EU largely scapegoating refugees from ME

TEHRAN, Mar. 12 (MNA) – An Irish university lecturer has said the EU has largely been irresponsible for its disastrous intervention in the Middle East which infested the region with fundamentalism and extremism.

Andy Storey told Vahid Pourtajrischi of Mehr News International Service in an interview that Eurosceptics had been enjoying the current nature of the EU which had alienated its people, thus having caused the feeling that the putative countries should break up the EU. The economic austerity measures in Greece and elsewhere in the EU, he believes, are the major impetus to the raise of the far-right parties.

As you know many European far-right parties and politicians has urged to split their states like France, the Netherlands or Germany from EU after Brexit. What are the reasons behind such social or political phenomena in the EU? Could we assume this as the rise of far-right in the EU like what was happened before WW2?

There are various reasons for the growth of far-right Euroscepticism, but one is the undemocratic and austerity-inducing nature of the EU, which has seen the pauperization of countries like Greece and the removal from citizens of large elements of control over economic policy. These trends have been intensified by the autocratic actions of the European Central Bank (e.g., withholding liquidity support to banks in Ireland and Greece until the governments concerned acceded to their demands) and by the adoption of fiscal surveillance and control mechanisms like the Fiscal Treaty and the Macroeconomic Imbalance Procedure.  People increasingly, and rightly, feel alienated and disenfranchised – the EU is undemocratic and it is causing economic misery in many countries. The far-right has been able to tap into that anger and mobilize it for electoral advantage. They have enhanced their appeal by scapegoating immigrants and other minorities, wrongly blaming them (along with the EU, which is in fact guilty as charged) for various problems. Whether this is akin to the pre-WW2 era is open to debate, but we should not be complacent about the parallels. The tragedy is that the left has remained mostly committed to the EU and to the Eurozone, despite its catastrophic consequences for the people of Europe – this has left the field wide open to far-right parties to reap the electoral gains of Euroscepticism.  The left needs to respond to this with its own critique of the EU and, if necessary, with a willingness to break up the Eurozone at least if that is what it takes to restore democracy, prosperity and sustainability – by so doing, the left could undercut the appeal of the far-right.

The issue of refugees and their settlements seems to be the critical and serious problem of the EU. What will be the social and political consequences of such issues? May this issue be fueling of the fire of Islamophobia in West?

The arrival of refugees (in increased numbers in 2015 in particular) has not caused a rise in Islamophobia but it has been exploited to advance the scapegoating strategy I mentioned earlier. Refugees (by the way, a small proportion of the numbers that much poorer countries like Jordan and Pakistan deal with on a daily basis) have been demonized by the far-right, by the right-wing media and, most importantly, by the EU itself.
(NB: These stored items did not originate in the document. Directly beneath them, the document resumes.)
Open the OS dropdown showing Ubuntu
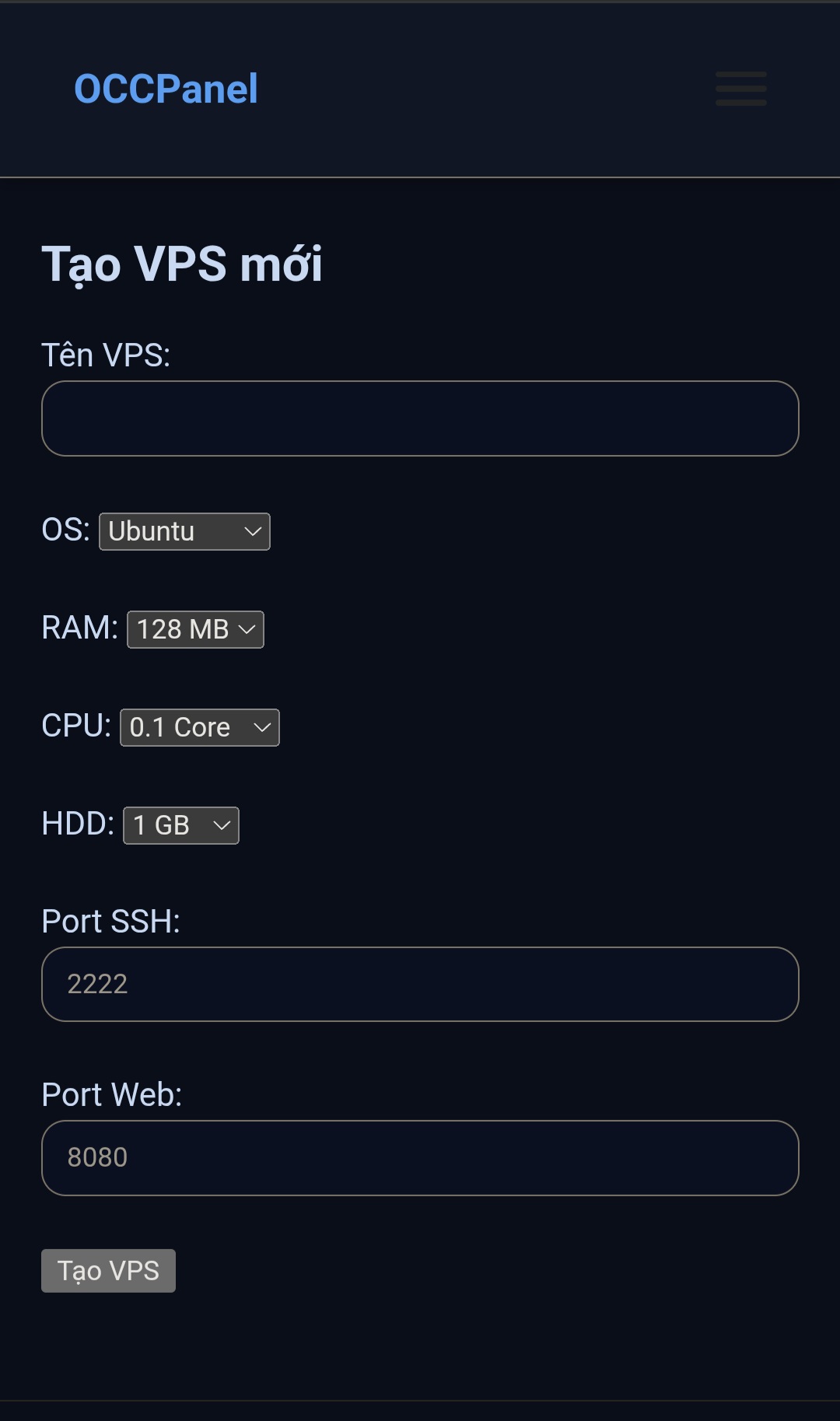This screenshot has height=1421, width=840. click(x=184, y=531)
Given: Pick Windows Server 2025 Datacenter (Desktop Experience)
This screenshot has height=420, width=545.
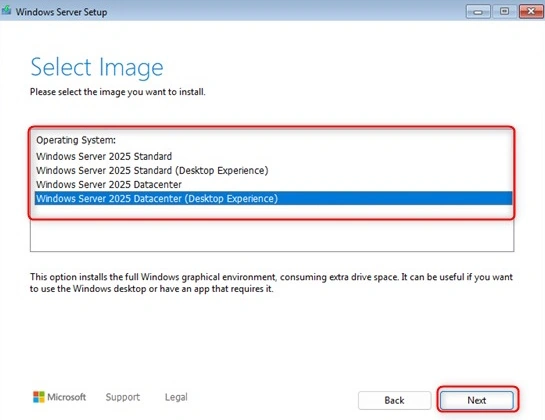Looking at the screenshot, I should pos(273,199).
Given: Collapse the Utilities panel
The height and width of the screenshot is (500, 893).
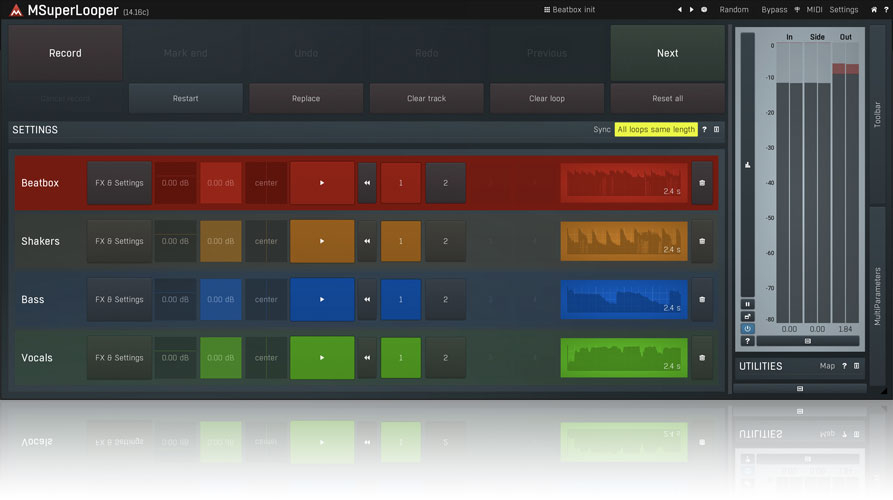Looking at the screenshot, I should [x=856, y=366].
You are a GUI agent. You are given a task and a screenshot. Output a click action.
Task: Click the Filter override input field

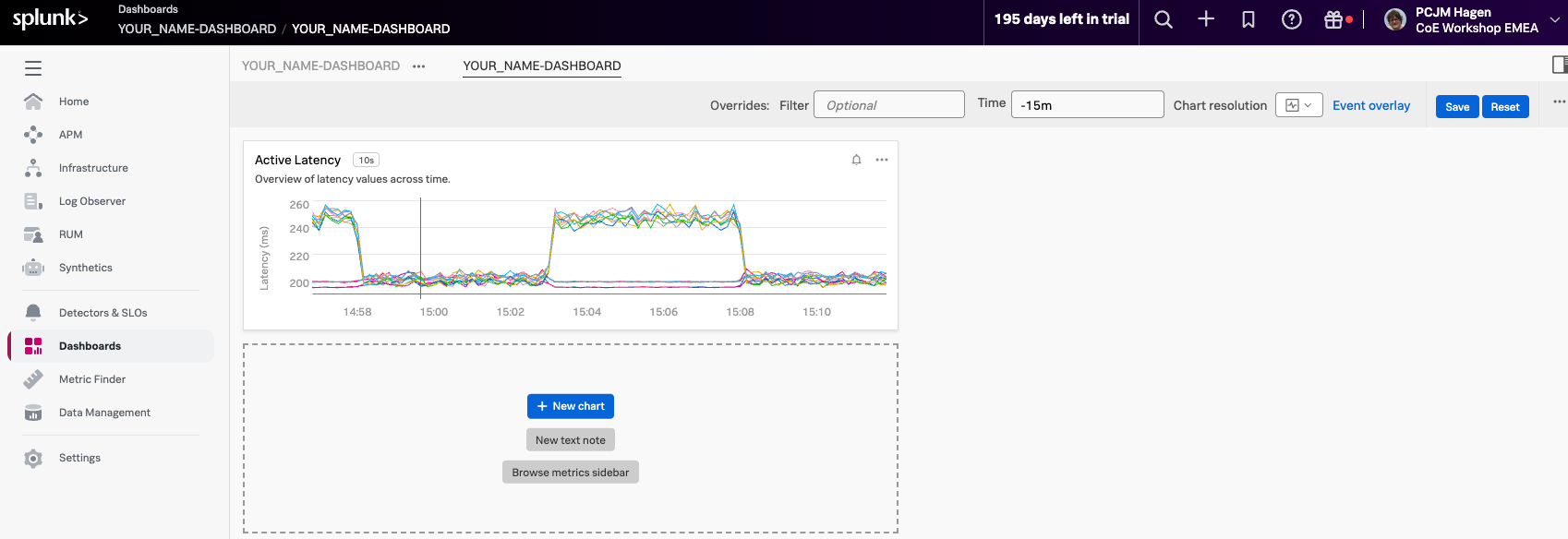(x=888, y=105)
The deal the EU struck with Turkey to keep refugees out of the EU is a disgraceful violation of asylum-seekers’ human rights, and it sends a message to EU citizens that the EU will not only tolerate but endorse and promote discrimination against ‘outsiders’, making racist violence at street level more acceptable. There is another important dimension to this issue – most refugees are fleeing wars in Syria and elsewhere, wars that stem from Western military interventions which have served to destabilize the region. The West (in the form of Europe) now refuses to accept responsibility for its actions and tries to seal its borders, condemning the victims of its military adventurism to misery in camps in Turkey and Greece, or to death by drowning in the Mediterranean.

Donald Trump has asked for revision of JCPOA while other parties of the nuclear agreement opposed his request. How do you see the end of this struggle? Will EU follow Trump's policies on JCPOA or they perform their role independent from US?

I am not sure.  I suspect most EU leaders do not want to reopen the deal, preferring the relative stability it offers to the unpredictability of a renegotiation led by a clearly unhinged and reckless US administration.  In fact, the rise of Trump may see Europe carving out a more independent space in foreign policy matters more generally, though this will not be entirely progressive – witness the demands of some German and other leaders to increase European military capabilities against the Russian ‘threat,’ thus stoking the dangerous flames of a new cold war. But if Europe acts as a check against the reopening of the JCPOA then that would obviously be a good thing.  

Andy Storey received his PhD in Sociology from the School of Sociology and Social Policy, Queen’s University Belfast. Economics Department, University of Dublin, Trinity College. He is currently lecturer at the Centre for Development Studies, University College, Dublin.